Task brief - Say how many lines in the records contain the string "computer", giving the number by itself.

** Opening Recorded data block **

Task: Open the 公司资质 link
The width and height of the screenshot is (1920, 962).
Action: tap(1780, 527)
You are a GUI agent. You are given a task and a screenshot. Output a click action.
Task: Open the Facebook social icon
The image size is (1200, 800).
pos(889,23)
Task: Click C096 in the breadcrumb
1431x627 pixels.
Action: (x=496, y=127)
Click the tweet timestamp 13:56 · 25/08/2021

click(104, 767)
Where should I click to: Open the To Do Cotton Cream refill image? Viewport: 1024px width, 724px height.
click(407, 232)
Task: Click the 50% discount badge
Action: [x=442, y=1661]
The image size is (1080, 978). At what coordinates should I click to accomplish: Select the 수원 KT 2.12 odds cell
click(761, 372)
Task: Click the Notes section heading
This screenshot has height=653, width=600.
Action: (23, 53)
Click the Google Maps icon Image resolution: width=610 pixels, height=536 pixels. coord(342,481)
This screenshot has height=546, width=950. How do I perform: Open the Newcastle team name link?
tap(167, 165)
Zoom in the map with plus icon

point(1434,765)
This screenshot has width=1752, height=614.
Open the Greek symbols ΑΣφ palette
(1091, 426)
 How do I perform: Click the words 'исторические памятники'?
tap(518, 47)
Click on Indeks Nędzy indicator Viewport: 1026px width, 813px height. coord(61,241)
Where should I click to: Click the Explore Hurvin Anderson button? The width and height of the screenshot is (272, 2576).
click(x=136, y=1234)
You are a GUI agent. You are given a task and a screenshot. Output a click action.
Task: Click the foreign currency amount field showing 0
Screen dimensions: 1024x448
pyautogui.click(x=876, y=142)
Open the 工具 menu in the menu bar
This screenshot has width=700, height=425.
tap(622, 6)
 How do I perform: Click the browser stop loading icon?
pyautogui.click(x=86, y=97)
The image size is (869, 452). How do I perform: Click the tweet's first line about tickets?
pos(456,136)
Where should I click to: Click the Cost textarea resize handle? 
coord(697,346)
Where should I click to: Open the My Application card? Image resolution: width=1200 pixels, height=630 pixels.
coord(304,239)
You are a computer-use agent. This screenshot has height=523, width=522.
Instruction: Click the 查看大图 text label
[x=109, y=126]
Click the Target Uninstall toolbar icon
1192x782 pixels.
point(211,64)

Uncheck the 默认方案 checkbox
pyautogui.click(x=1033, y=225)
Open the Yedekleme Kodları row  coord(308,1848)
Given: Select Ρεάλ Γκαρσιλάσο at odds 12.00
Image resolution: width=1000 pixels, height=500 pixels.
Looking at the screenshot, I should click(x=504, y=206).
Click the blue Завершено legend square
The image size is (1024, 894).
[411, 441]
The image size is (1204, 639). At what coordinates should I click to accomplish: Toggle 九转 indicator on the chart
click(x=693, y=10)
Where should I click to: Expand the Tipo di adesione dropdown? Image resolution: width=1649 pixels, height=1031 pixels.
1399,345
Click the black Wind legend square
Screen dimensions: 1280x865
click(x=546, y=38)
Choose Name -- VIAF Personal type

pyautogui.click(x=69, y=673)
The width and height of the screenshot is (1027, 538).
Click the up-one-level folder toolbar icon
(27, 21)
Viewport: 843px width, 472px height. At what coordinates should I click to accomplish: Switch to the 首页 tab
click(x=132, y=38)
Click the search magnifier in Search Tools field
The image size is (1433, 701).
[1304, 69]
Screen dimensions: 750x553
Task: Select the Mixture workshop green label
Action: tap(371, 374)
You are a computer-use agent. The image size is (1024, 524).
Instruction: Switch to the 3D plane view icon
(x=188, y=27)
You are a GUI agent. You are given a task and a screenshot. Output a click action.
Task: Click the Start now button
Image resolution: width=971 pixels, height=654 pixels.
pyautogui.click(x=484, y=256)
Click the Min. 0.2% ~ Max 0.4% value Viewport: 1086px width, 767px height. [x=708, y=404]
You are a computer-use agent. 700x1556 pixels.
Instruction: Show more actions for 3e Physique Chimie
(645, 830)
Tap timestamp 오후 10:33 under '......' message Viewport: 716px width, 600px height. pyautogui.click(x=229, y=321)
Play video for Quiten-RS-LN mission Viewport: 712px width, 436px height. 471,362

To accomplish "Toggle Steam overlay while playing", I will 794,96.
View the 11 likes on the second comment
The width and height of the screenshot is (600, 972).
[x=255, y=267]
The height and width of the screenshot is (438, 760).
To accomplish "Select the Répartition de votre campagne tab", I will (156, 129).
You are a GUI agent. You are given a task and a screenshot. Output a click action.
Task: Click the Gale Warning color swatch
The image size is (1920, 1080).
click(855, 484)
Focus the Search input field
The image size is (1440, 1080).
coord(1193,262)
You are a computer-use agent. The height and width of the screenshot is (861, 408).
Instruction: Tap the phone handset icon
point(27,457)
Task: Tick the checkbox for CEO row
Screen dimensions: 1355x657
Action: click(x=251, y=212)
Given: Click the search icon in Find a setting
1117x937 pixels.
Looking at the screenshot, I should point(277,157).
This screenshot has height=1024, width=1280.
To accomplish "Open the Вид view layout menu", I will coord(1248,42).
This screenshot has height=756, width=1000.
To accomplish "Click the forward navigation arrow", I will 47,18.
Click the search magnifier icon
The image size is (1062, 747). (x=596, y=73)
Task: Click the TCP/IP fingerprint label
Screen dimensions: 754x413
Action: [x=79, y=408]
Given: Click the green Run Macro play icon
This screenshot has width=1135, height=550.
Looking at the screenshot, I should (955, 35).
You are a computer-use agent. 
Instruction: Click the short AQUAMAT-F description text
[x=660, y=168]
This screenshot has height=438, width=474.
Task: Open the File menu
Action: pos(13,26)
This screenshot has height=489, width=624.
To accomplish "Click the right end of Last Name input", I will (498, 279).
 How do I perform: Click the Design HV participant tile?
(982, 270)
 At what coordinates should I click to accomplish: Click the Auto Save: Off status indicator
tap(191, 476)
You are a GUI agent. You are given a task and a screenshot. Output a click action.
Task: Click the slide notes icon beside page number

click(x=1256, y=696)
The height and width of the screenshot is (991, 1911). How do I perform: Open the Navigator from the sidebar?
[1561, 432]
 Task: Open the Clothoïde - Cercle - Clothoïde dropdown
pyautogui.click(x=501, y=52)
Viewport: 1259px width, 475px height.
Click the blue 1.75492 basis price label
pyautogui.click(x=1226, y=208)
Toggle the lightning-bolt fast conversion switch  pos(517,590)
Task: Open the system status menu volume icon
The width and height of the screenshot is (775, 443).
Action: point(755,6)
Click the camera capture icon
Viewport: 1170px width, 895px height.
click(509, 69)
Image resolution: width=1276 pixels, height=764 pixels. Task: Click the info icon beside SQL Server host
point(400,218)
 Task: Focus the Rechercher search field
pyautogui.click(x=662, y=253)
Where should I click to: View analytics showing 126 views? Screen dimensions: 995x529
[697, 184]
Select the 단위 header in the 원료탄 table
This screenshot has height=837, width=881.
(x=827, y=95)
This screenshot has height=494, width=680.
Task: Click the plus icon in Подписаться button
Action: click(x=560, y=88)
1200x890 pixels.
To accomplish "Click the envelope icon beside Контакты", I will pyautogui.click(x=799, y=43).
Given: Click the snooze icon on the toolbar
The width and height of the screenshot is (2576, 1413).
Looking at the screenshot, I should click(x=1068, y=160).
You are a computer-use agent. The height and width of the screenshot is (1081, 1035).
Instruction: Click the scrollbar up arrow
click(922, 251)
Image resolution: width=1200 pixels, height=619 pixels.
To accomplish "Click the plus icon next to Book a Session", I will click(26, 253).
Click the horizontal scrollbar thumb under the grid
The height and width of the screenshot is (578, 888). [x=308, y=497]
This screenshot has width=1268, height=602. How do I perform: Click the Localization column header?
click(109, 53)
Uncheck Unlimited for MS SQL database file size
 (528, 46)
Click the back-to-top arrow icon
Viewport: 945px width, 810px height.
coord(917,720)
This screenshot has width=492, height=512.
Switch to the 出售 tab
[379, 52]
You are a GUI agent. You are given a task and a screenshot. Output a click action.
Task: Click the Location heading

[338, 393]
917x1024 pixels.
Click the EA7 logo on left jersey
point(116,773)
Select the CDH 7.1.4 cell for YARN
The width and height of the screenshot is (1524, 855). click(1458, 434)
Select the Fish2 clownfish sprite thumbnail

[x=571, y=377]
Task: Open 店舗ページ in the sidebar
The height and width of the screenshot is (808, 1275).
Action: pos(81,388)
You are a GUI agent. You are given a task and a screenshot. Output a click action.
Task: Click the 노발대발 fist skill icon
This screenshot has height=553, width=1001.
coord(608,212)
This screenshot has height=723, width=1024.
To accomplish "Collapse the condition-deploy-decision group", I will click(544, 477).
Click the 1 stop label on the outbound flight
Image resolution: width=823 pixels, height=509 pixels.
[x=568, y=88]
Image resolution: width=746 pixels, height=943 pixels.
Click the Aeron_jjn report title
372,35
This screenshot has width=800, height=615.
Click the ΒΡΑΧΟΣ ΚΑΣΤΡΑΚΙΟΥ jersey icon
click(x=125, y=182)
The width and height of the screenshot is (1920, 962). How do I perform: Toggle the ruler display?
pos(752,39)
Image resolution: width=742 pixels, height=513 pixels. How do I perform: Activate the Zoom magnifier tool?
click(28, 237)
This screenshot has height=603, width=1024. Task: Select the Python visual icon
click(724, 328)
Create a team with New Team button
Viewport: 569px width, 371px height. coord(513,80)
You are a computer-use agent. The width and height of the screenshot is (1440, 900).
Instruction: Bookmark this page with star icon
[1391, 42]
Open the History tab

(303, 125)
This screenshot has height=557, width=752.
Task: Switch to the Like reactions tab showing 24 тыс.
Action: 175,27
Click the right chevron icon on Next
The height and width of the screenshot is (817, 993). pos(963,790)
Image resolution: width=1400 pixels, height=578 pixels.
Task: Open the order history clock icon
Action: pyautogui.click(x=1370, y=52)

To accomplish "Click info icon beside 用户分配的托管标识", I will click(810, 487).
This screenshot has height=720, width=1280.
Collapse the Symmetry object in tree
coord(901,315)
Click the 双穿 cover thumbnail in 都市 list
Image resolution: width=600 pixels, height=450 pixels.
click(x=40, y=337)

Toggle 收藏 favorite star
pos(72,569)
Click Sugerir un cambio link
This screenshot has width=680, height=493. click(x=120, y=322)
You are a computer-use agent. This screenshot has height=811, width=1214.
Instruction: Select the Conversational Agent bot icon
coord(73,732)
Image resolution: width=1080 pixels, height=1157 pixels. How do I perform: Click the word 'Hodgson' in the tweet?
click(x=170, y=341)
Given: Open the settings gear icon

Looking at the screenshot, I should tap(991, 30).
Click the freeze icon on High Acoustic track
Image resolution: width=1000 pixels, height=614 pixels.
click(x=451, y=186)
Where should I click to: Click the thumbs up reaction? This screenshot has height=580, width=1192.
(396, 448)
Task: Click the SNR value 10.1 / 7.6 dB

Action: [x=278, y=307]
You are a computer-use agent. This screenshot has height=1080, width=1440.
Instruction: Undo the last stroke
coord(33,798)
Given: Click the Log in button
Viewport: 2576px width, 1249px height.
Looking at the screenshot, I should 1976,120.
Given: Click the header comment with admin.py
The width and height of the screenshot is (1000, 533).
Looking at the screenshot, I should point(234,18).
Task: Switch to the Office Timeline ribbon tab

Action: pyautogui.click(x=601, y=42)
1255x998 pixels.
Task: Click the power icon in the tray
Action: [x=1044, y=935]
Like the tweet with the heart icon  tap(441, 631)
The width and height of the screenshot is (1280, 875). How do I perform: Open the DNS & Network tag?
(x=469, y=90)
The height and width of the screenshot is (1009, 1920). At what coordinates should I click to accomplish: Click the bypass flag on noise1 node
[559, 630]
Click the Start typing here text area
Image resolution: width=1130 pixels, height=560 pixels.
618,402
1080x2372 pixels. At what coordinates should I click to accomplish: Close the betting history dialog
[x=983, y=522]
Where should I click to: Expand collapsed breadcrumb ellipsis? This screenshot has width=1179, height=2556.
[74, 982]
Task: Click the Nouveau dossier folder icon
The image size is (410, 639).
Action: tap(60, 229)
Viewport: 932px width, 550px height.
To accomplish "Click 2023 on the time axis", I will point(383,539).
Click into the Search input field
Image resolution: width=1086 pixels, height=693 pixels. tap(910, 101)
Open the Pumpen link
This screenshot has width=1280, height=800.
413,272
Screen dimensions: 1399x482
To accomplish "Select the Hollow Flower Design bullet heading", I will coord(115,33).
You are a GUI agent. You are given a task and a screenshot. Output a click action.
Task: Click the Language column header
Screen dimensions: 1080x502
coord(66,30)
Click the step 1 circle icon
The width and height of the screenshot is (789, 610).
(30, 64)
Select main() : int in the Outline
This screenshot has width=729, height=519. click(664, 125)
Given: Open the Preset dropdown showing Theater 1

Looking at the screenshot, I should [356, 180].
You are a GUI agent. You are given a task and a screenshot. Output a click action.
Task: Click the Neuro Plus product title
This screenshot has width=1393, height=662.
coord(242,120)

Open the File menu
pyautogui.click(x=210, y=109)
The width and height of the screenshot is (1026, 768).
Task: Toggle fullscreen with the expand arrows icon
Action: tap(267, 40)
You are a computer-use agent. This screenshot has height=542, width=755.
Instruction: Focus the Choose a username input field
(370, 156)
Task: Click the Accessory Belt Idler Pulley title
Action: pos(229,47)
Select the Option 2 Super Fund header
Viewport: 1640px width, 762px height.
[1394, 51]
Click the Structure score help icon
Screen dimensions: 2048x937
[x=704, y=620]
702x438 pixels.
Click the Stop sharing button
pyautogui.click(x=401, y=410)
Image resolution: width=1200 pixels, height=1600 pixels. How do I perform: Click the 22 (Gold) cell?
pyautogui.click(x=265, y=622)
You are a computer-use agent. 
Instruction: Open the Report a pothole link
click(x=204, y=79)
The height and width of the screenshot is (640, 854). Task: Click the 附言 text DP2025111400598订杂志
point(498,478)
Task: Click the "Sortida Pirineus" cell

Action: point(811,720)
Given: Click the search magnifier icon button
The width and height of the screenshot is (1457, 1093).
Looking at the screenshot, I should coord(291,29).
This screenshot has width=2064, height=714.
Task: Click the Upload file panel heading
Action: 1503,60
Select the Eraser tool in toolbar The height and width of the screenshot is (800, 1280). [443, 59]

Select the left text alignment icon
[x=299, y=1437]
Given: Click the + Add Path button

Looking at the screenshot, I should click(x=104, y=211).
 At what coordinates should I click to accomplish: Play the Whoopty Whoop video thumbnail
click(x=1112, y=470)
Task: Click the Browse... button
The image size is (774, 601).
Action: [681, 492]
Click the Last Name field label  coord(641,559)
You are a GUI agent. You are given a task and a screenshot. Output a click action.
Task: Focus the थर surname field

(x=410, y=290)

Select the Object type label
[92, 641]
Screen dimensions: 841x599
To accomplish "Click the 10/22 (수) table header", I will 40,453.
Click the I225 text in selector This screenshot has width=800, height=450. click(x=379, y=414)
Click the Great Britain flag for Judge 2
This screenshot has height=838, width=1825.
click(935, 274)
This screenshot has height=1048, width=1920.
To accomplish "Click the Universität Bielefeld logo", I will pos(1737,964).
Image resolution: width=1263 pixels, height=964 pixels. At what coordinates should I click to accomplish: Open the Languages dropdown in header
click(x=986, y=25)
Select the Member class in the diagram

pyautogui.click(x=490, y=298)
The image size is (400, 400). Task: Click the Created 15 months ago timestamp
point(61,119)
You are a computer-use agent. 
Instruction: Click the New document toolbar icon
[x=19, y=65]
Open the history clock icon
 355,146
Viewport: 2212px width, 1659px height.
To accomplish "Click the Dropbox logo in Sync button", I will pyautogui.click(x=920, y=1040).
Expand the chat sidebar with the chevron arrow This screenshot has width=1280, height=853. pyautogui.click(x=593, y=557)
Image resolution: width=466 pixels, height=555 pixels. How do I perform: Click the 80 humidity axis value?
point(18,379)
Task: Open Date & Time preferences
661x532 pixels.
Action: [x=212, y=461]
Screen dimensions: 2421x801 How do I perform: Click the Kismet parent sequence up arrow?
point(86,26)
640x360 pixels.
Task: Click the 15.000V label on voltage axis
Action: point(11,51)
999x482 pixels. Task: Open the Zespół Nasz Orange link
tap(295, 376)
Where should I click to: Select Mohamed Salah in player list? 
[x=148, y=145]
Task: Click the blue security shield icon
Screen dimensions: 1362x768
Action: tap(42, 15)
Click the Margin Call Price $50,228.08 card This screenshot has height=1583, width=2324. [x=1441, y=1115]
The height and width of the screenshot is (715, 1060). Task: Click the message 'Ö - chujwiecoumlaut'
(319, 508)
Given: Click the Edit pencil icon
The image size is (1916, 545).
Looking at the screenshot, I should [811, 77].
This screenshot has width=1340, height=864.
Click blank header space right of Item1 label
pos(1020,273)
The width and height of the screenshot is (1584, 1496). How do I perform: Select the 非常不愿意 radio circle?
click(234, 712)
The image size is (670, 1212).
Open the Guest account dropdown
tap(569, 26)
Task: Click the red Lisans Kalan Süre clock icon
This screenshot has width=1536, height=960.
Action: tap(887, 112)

** Closing Recorded data block **

Your solution - 12